Great Women in Compliance – Compliance, Consistency and Agility with Lisa Beth Lentini Walker

In our 2025 kickoff episode, Lisa speaks with Lisa Beth Lentini Walker, Deputy General Counsel, Corporate Legal, and Assistant Secretary at Marqeta, the CEO and Founder of Lumen Worldwide Endeavors. Lisa Beth is also a mentor, advocate, and friend to many in the compliance community.

While many people consider a CECO role their ultimate career goal, others look to a more GC-focused role. In the past few years, Lisa Beth’s career has evolved in that way while she remains involved in compliance. In this episode, she talks about her role, how serendipity and planning helped her get to where she is, and how it is important to be intentional while staying open to new opportunities.

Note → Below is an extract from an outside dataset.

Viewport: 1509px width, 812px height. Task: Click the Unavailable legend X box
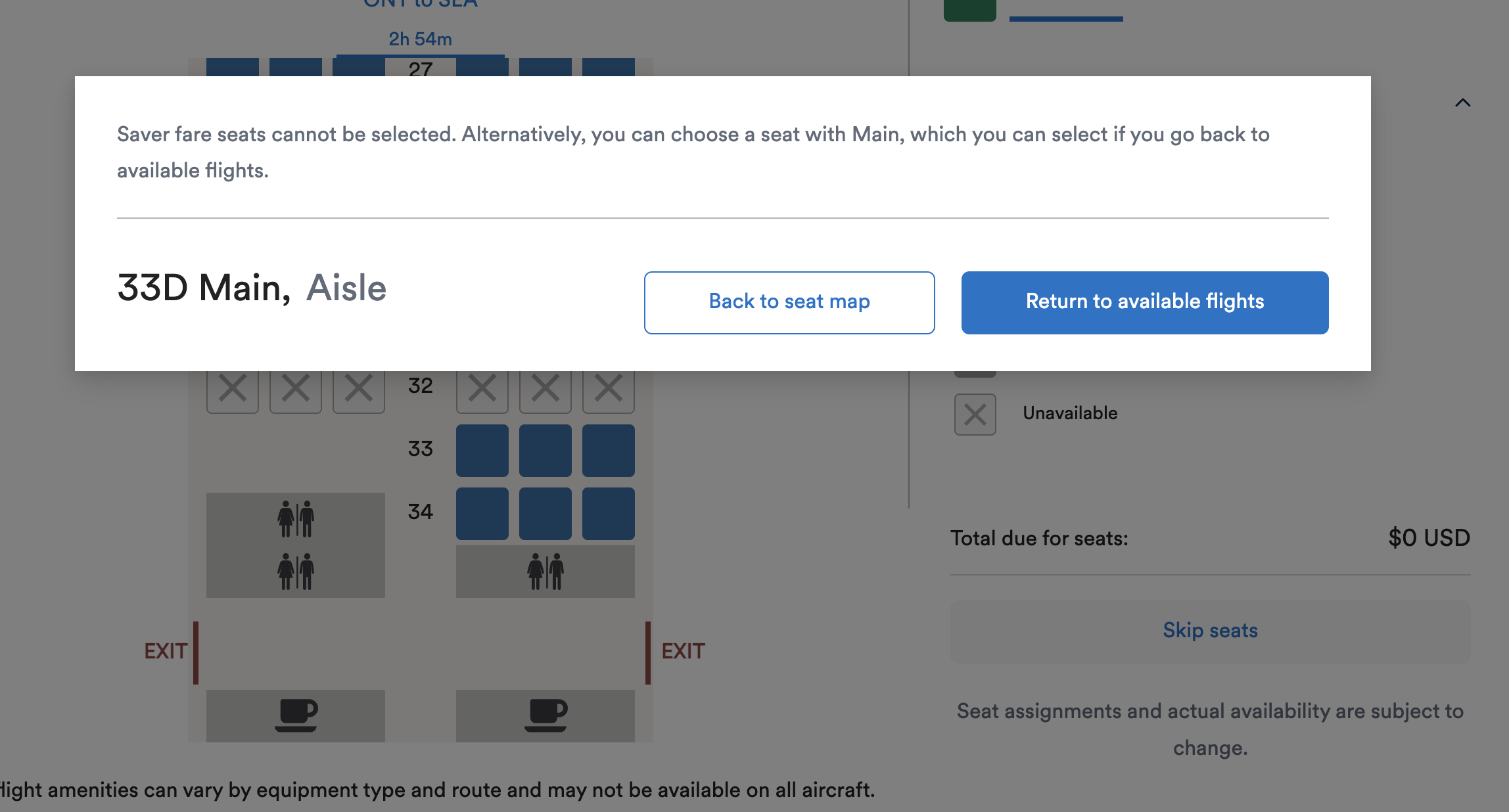(975, 415)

In discussing 2025, Lisa Beth notes that her theme of the year is “consistency” and how this is important not only in work but also in being present with family, friends, and community. In terms of the ethics and compliance landscape, they discuss how this will likely be a year of change in regulations in the US and globally and the importance of being agile.

Lisa Beth was recently certified by Women in AI Governance as a Founding Quantum Member. She discusses the importance of learning about AI for E&C professionals and says this is a good time to start a wide learning journey in AI as the field expands.

In the earlier GWIC iteration, Ellen Hunt joined Lisa every year to discuss the state of the function before she officially joined “Team GWIC,” we hope Lisa Beth will reflect with us next year, too.